Because there are usually more people and stress levels are higher, it seems to be…
Personal Boundaries that Get Crossed
- Over indulging in food and alcohol (crossing your own personal boundaries)
- Comments on people’s financial or employment status
- Weightist comments “You’re too fat. Don’t eat that” or “You’re too thin. Eat something!”
- Responsibility for the main celebration thrust onto one person’s shoulders
Even if someone doesn’t intentionally cross your boundary, it hurts. My mother-in-law from my first marriage was a lovely woman. She unfortunately had some very negative beliefs about weight. Her idea of helping me and my then husband was to WEIGH us after holiday meals!
She thought she was helping us. She had NO intention of hurting our feelings. My feelings were hurt, though, very much. Needless to say, that only happened a few times until I finally mustered up enough Courage to tell her that NO WAY was she going to WEIGH me ever again!
How Do You Set Clear Cut Boundaries?
Refuse to be a victim or a doormat
Find your voice; don’t be afraid to stand up for yourself. You don’t need to be mean, just firm about how you expect to be treated
Come from a place of integrity-know that you have a right and an obligation to protect yourself
Know that you deserve respect. It is a basic human right and you do deserve to be treated with respect, don’t you?

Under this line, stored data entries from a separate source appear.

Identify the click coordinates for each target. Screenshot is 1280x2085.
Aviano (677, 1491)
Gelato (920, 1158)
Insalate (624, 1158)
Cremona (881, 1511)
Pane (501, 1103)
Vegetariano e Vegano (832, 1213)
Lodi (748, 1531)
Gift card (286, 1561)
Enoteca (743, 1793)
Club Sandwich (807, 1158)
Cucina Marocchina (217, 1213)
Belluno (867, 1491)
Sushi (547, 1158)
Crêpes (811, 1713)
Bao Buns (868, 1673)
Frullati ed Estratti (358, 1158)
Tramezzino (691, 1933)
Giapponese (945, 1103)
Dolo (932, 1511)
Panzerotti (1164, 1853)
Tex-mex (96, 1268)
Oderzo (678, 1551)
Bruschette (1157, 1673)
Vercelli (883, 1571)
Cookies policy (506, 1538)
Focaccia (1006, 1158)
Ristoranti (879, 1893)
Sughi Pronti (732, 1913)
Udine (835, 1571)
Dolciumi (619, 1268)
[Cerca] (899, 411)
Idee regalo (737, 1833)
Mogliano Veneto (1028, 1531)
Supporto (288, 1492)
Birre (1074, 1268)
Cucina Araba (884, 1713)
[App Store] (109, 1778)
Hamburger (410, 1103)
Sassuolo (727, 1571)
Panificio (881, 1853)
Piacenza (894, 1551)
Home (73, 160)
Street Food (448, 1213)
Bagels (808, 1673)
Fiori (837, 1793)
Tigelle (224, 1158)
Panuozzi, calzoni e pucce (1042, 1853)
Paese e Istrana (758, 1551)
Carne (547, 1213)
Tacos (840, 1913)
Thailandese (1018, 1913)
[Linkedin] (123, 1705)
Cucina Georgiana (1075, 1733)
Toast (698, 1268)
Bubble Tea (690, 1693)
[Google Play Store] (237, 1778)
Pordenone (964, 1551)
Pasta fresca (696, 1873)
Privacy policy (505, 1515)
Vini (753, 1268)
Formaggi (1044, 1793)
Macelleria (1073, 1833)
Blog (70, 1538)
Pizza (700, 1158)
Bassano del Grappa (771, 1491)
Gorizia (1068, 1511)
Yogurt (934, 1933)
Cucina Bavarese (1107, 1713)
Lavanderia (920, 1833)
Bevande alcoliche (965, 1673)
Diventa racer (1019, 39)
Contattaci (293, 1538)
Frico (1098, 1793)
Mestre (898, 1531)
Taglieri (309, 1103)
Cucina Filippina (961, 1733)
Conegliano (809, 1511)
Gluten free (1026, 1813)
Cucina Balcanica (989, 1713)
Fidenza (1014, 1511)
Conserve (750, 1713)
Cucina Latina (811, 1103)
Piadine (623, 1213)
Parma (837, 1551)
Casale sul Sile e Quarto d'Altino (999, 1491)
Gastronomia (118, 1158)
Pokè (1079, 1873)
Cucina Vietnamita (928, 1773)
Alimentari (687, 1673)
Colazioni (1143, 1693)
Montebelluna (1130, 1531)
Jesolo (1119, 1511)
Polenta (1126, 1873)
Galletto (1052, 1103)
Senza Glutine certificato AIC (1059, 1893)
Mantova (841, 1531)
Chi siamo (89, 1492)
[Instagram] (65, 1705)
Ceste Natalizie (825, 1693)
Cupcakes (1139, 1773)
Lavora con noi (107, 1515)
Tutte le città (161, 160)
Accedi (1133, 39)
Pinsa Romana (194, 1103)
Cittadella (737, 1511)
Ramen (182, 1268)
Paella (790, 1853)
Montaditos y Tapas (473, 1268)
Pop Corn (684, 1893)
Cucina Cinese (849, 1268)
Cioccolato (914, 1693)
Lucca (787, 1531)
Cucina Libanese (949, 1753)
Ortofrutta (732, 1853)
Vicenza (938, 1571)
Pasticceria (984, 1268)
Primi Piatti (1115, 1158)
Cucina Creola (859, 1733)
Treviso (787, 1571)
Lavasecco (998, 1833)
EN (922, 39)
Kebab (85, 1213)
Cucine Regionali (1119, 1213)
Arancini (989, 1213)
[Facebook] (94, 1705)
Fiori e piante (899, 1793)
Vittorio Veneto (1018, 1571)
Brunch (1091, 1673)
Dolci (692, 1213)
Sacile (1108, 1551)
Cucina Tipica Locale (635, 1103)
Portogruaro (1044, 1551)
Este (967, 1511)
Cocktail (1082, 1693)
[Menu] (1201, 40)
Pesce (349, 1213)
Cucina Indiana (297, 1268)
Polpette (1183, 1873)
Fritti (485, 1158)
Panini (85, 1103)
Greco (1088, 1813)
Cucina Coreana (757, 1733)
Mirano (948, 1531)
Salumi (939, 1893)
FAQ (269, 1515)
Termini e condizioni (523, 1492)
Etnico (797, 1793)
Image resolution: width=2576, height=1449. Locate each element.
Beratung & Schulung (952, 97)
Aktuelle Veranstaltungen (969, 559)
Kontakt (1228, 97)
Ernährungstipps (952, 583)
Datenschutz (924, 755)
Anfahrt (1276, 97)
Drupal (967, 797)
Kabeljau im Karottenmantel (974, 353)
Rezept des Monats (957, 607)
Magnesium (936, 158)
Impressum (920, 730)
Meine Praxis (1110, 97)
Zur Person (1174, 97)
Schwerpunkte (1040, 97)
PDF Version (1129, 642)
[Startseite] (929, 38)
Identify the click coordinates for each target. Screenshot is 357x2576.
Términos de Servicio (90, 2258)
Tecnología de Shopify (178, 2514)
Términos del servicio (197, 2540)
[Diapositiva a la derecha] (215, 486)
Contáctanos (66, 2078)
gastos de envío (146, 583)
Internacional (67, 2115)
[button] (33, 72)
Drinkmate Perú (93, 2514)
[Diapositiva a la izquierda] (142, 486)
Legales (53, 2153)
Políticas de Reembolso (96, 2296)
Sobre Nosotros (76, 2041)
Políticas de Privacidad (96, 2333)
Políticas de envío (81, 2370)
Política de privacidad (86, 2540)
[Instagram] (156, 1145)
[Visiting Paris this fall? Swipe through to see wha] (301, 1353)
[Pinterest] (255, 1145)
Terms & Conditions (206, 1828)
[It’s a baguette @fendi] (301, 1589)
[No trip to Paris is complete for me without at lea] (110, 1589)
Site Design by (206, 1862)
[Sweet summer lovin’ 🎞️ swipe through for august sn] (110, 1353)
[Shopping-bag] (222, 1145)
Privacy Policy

I was talking to a client the other day, who expressed concern about even planning a Christmas dinner. She was not able to ask for help in any meaningful way that would result in her actually getting the help she needed. She was overwhelmed. Does any of this sound familiar to you?
A Simple Strategy to Take the Stress Out of Holiday Meals
If you are the one hosting the family party, the entire preparation does not need to be your responsibility.
1. Make a list of foods that you are comfortable having other people bring (potluck all the way, less work and easier on the wallet!)
2. Use paper plates if it is going to make the clean up easier (especially if you are hosting more than 10 people). Paper tablecloths and napkins fit in here, too
3. Post a roster of clean up duties and invite your family matters to sign up before you serve the meal
4. Use disposable foil pans that you can throw out afterwards
5. Position your garbage cans and recycling containers in easily accessible locations
6. Prep the food that you can, (safely), ahead of time by a day or two. You can even freeze some dishes
If your family is used to you doing everything, you might find some resistance to change from them. Be firm and accept that it is important for you to make that change.
When you have a deep seated belief that you are deserving of love and respect, it will be simpler to set boundaries for how people treat you. In fact, once you have that belief, and act on it, people will treat you differently, you’ll see, won’t you?
As a completely reformed natural doormat, I am telling you it can be done…..You will enjoy the holidays more when you allow yourself to.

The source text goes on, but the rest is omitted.